Data extracted from a collection
= Beginning of Section =
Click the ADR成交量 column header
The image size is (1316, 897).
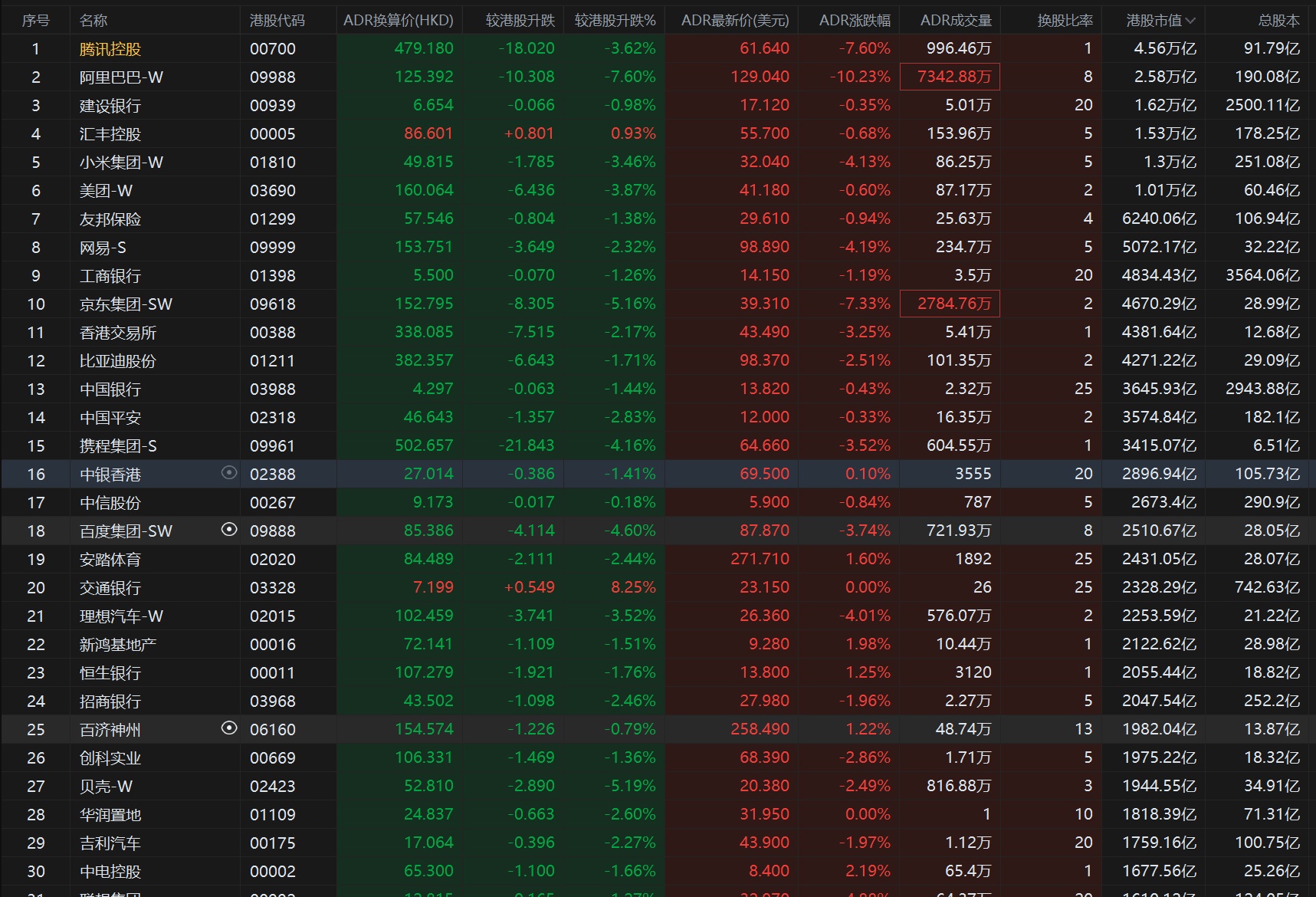956,21
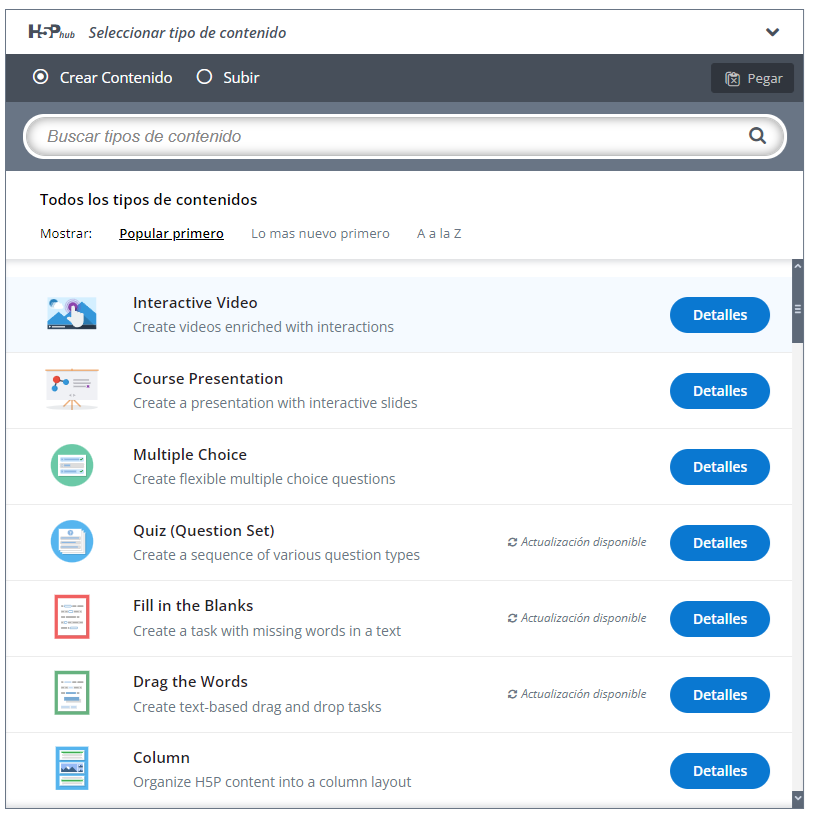Collapse the H5P hub panel chevron
This screenshot has width=813, height=815.
pos(772,32)
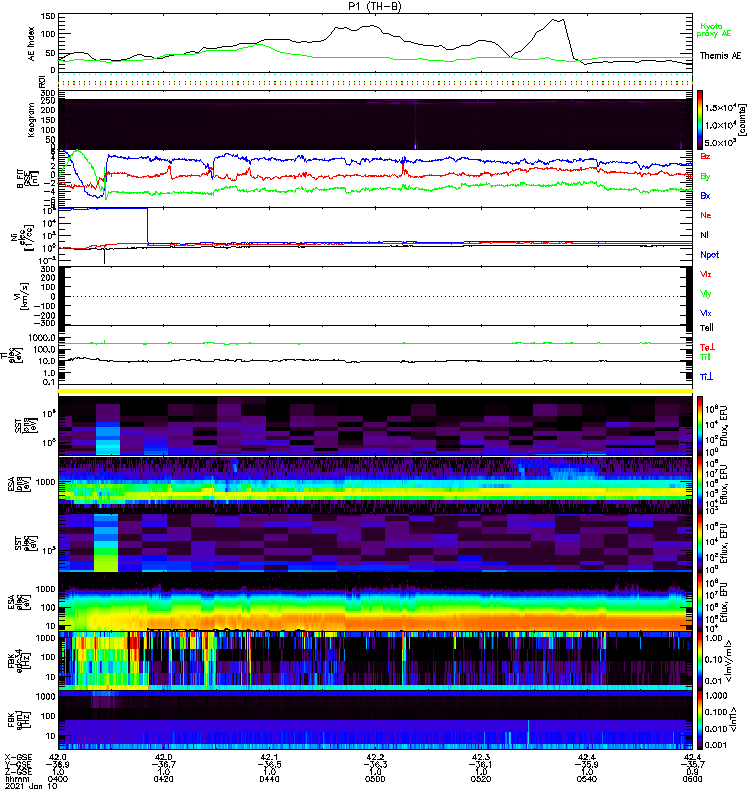Click the P1 (TH-B) plot title
The height and width of the screenshot is (800, 750).
click(374, 6)
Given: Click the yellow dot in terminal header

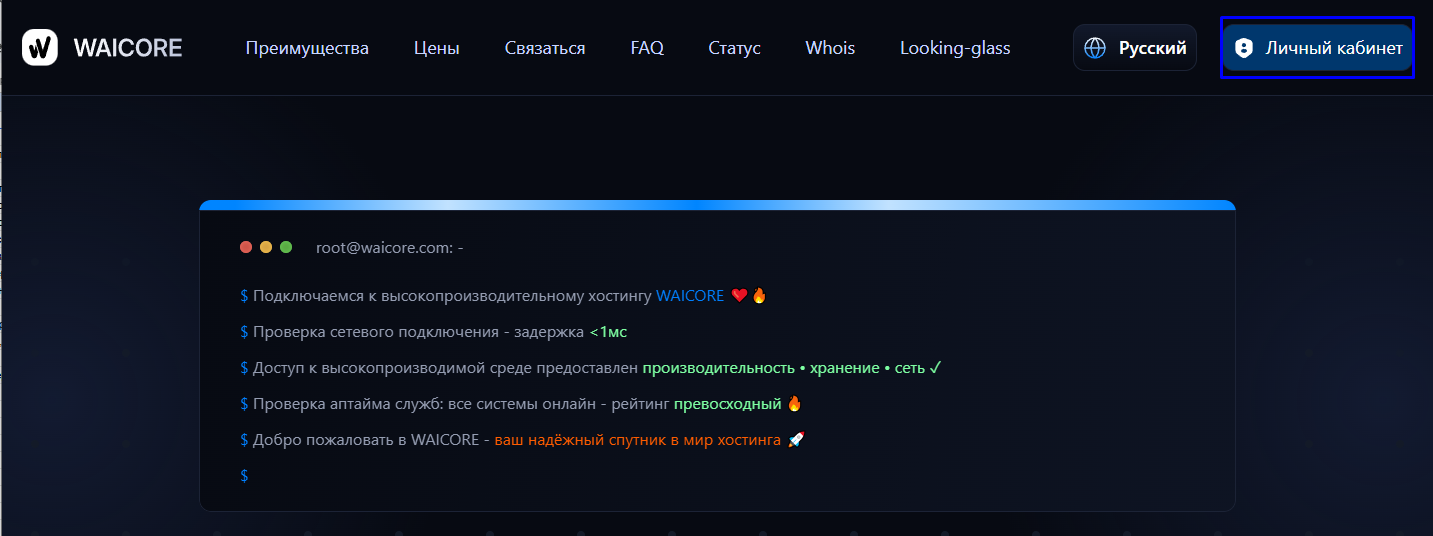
= End of Section =
# [WHAT IS EXPECTED]
Leave every picture out. Retype the remaining data exactly.

# [TASK SOLUTION]
Click the ADR成交量 column header
The image size is (1316, 897).
956,21
Collapse the H5P hub panel chevron
This screenshot has width=813, height=815.
pos(772,32)
Click the P1 (TH-B) plot title
The height and width of the screenshot is (800, 750).
click(374, 6)
Given: Click the yellow dot in terminal header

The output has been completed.